Respect

Respect

“If you realize what the real problem is – losing yourself, giving yourself to some higher end, or to another – you realize that this itself is the ultimate trial. When we quit thinking primarily about ourselves and our own self-preservation, we undergo a truly heroic transformation of consciousness.” Joseph Campbell, The Power of Myth, The Hero’s Adventure Chapter

We live in a pluralistic society. We have become so diverse we are quite literally bursting at the seams. When Buddhists are committing genocide, then we have a much larger problem than one dysfunctional government or the ravings of one impotent leader. Technology has distributed power to the many and the few are desperate to hold on to their privilege.

When power – money, access, influence – is centralized, respect is demanded by the leaders and given enthusiastically by the toadies and reluctantly by the fringe. The privileged power party runs along with excess. Respect for laws, women, honor, the natural world and wisdom falls away as the core rots from the inside. Corruption soon becomes the norm and the truth must be distorted, suppressed or redefined to preserve perverted power.

Into this bacchanal a hero is born. The hero does not attack the old potentate or bang on the walls of the crumbling establishment. The heroine founds the new. With the power available to each of us today, whether through instant global communication, the sharing economy, or myriad opportunities to respect our disparate neighbors and lift them up; we all have the choice: to stay on the current vicious path and relate only to our coterie and concentrate on our own protection or to take up the hero’s path and open the way to better more respectful world through dialog and engagement.

Change

“Change is the only constant.” Heraclitus

During a fitful sleep on my recent Asia trip, this quote surfaced in my dream. I had delivered my lecture in Kuala Lumpur and was in Busan, Korea preparing for a presentation at the FIABCI Asia Pacific Real Estate Congress. I also had another lecture planned in Honolulu on the way stateside. Many real estate professionals remain remarkably resistant to change in spite of clear evidence that the world is leaving them behind.

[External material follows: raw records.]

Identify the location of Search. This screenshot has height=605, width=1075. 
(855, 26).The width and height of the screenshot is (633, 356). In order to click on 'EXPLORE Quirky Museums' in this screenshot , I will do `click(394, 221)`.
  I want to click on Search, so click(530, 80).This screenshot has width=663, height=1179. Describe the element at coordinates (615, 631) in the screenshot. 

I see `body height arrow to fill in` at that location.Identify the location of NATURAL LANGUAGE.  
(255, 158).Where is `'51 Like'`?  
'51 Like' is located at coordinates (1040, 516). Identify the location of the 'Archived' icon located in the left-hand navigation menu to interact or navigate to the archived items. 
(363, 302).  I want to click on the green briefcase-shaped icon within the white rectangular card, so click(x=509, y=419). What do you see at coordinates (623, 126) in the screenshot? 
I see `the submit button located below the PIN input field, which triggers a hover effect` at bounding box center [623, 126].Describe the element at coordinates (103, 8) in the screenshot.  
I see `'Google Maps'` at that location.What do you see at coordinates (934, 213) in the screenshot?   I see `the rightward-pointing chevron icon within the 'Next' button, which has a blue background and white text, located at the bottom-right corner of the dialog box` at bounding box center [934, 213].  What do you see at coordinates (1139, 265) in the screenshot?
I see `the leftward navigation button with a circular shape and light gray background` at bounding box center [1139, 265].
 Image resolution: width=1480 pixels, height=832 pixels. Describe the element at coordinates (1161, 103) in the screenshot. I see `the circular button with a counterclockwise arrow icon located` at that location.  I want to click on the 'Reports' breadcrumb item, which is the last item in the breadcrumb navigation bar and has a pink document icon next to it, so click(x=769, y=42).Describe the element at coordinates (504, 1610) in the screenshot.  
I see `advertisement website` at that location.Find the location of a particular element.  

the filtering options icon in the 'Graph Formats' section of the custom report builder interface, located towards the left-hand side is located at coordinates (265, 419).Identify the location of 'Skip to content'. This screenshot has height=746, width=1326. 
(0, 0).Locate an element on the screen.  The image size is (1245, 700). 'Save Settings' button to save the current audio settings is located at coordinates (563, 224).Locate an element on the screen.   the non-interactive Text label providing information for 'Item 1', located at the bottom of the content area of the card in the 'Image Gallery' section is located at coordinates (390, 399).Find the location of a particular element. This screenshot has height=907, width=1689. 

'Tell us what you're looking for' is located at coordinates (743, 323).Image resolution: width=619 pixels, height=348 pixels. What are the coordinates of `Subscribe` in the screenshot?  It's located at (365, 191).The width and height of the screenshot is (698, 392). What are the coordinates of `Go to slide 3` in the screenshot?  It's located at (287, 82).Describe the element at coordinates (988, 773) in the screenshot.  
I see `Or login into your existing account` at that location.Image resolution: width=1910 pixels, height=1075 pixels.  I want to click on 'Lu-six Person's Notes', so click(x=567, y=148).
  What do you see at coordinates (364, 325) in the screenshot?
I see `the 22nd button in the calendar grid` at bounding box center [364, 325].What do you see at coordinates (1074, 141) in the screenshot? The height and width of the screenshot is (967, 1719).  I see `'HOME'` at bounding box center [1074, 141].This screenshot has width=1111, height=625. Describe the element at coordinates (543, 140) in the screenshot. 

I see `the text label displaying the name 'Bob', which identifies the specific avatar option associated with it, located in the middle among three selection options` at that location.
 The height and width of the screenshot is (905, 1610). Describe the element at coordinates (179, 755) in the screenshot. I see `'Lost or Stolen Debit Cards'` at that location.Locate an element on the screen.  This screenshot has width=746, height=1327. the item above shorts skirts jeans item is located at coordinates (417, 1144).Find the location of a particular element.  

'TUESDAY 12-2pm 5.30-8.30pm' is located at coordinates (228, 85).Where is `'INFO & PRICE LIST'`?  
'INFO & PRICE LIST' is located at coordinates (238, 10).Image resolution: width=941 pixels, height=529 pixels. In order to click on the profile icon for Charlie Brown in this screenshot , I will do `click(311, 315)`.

“It is not the strongest of the species that survives, nor the most intelligent, but the one most responsive to change.” Darwin

Developers glom on to the latest trend and brokers hustle to sell yet another luxury condo tower to foreign investors to sit empty while the affordable housing crisis continues apace. I look outside my window and see the eighth construction crane erected while a man shuffles to his shared living space under the highway bridge. Another man comes out and gets on his bike to make his way in the city. Periodically the state highway department arrives to clear out their debris.

“Dire things are happening. Plague? Funny weather? Why are we watching the news, reading the news, keeping up with the news? Only to enforce our fancy – probably a necessary lie – that these are crucial times, and we are in on them. Newly revealed, and I am in the know: crazy people, bunches of them! New diseases, sways in power, floods! Can the news from dynastic Egypt have been any different?” Annie Dillard

We need to take a step back and realize that the fall of this dynasty is no more or less important, disgusting, savage, putrid or frightening than the ones that came before. We only feel it more because it’s ours.

Women

“And our sons must become men – such men as we hope our daughters born and unborn, will be pleased to live among. Our sons will not grow into women. Their way is more difficult than that of our daughters for they must move away from us, without us. Hopefully our sons have what they have learned from us, and a howness to forge it into their own image.” Audre Lourde, Sister Outsider p. 73

As we watch the malevolence currently precipitated by our fathers and our brothers groping for their manhood in paramilitary mobs, I was reminded of this book of essays by Audre Lourde, the black feminist poet. In one essay she describes catching herself teaching her son how to hate – how men aren’t supposed to feel – when he came home from school after being bullied. She realized her initial reaction to her son’s tears was to train him to be what our culture defines as a man – a person trapped in dependency and fear.

I am currently working on the Uganda Property Markets Scorecard – Conditions for Women and researching decades of denying women property rights. Systems still deny women access to property and power even decades after laws have been changed. Is the system really any better in the developed world? How can it be that straight white men continue to be threatened by the rise of everyone else? What role did women have in creating these men?

Women primarily shaped my vision of the world and taught me how to think and create. I am forever grateful for the women who continue to push me to be a better man. Yet somehow I am still afraid.